**** 阅读材料

3.5

/10

withdrawn4 位审稿人

最低3最高5标准差0.9

4.0

置信度

正确性2.3

贡献度2.3

表达2.0

ICLR 2025

Tra-MoE: Scaling Trajectory Prediction Models for Adaptive Policy Conditioning

Jiange Yang,Haoyi Zhu,Yating Wang,Gangshan Wu,Tong He,Limin Wang

OpenReview PDF

提交: 2024-09-19更新: 2024-11-15

摘要

关键词

Mixture-of-expertsTrajectory-guided policyPolicy ConditioningScalingRobot manipulationEmbodied AI

评审与讨论

审稿意见

评分: 3置信度: 42024-10-26

The paper proposes a sparse-MoE based trajectory prediction model, Tra-MoE, with the goal of improving trajectory prediction performance compared to prior methods. The authors also propose an adaptive policy conditioning technique to use the 2D trajectory predictions as an input to a trajectory guided policy. The paper evaluates their approach across both simulated and real world environments and provides an ablation analysis on different training techniques used in Tra-MoE.

********
**** 所给记录

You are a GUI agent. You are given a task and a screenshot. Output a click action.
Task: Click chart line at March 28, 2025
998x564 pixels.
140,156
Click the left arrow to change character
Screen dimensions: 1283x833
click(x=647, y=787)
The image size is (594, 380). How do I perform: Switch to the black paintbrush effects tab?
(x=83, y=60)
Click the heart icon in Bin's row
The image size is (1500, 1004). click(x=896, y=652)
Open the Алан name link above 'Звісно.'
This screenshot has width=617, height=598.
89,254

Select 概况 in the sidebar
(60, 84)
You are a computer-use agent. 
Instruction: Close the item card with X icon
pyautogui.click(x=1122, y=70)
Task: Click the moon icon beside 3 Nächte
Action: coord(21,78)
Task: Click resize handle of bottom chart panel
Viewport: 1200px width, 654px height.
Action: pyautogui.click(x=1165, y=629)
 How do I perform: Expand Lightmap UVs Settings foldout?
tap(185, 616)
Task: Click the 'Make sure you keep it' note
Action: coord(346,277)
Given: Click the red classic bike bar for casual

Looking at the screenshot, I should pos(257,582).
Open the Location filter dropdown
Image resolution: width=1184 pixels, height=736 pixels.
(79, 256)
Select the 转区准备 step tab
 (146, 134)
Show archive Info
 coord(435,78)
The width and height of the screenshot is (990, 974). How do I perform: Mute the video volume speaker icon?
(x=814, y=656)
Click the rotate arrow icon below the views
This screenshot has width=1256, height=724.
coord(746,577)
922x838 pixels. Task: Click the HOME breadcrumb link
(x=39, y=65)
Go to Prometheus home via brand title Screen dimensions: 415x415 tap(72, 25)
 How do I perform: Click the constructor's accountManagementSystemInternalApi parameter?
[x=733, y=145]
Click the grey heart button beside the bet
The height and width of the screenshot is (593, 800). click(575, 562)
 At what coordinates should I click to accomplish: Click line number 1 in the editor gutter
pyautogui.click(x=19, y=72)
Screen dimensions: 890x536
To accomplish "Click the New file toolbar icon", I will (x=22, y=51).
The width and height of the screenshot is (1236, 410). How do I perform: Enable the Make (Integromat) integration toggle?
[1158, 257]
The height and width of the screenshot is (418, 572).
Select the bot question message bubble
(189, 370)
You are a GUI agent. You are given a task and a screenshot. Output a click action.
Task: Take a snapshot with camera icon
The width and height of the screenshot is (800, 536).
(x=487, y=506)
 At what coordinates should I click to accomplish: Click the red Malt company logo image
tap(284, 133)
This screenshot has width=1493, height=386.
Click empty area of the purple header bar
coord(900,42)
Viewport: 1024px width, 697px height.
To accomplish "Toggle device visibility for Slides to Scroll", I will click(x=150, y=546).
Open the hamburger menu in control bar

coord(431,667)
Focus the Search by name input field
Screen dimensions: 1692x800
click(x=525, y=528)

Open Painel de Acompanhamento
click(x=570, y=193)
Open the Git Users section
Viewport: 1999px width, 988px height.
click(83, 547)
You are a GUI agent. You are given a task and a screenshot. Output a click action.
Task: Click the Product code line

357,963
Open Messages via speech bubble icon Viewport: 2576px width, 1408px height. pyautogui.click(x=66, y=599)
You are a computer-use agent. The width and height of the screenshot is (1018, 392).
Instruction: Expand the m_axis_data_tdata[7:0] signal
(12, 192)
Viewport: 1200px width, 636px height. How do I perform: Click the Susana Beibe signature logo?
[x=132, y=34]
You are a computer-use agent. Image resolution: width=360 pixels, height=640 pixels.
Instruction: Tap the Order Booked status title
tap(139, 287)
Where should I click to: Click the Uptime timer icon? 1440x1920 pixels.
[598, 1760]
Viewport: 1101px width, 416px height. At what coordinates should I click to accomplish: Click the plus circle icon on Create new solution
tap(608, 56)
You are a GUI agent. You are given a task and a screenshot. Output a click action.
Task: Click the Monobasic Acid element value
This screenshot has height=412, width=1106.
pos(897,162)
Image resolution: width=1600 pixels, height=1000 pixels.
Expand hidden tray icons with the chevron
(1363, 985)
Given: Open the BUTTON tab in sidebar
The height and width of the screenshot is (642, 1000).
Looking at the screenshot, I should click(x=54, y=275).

********

◆ 任务要求 ◆
a - 根据阅读材料中的审稿意见,这篇论文在哪两类环境中评估了其方法?
b - 在阅读材料中找出以含有“The paper proposes”的词语开头、到“used in Tra-MoE.”为止的部分,照录一遍,并将其中的“ablation analysis”替换为“ablation study”。
c - 请续写这篇关于Tra-MoE论文的评审页面,从其最后一句之后接着往下写。

◆ 逐题答案 ◆
a - 模拟环境和真实世界环境。

b -
The paper proposes a sparse-MoE based trajectory prediction model, Tra-MoE, with the goal of improving trajectory prediction performance compared to prior methods. The authors also propose an adaptive policy conditioning technique to use the 2D trajectory predictions as an input to a trajectory guided policy. The paper evaluates their approach across both simulated and real world environments and provides an ablation study on different training techniques used in Tra-MoE.

c -
优点

The authors take inspiration from recent trajectory guided policy learning algorithms that learn a trajectory prediction model on action-free video data to guide the robot policy. Accordingly, they propose a sparse-MoE based trajectory predictor that aims to scale up trajectory models.
The authors also propose an adaptive policy conditioning technique for trajectory-guided policy, acheiving superior performance than prior methods.
The paper includes experiments across both simulated and real world environments along with ablation studies to justify design choices.

缺点

The paper aims to improve trajectory prediction performance compared to prior methods. However, I do not see a comparison between the trajectory prediction performance of Tra-MoE and other methods. It would be great if the authors could include these comparisons, atleast with the trajectory prediction models from recent works like ATM (transformer based) [1] and Track2Act (diffusion-transformer based) [2].
For the LIBERO experiments, the authors only use 10 or 20 trajectories per task. However, I believe that LIBERO provides 50 demonstrations per task. Is there a reason for using a smaller number of demonstrations? An analysis of performance across varying number of demonstrations for both Tra-MoE and baselines (trajectory predictors from ATM, Track2Act) would help highlight the advantages of using Tra-MoE.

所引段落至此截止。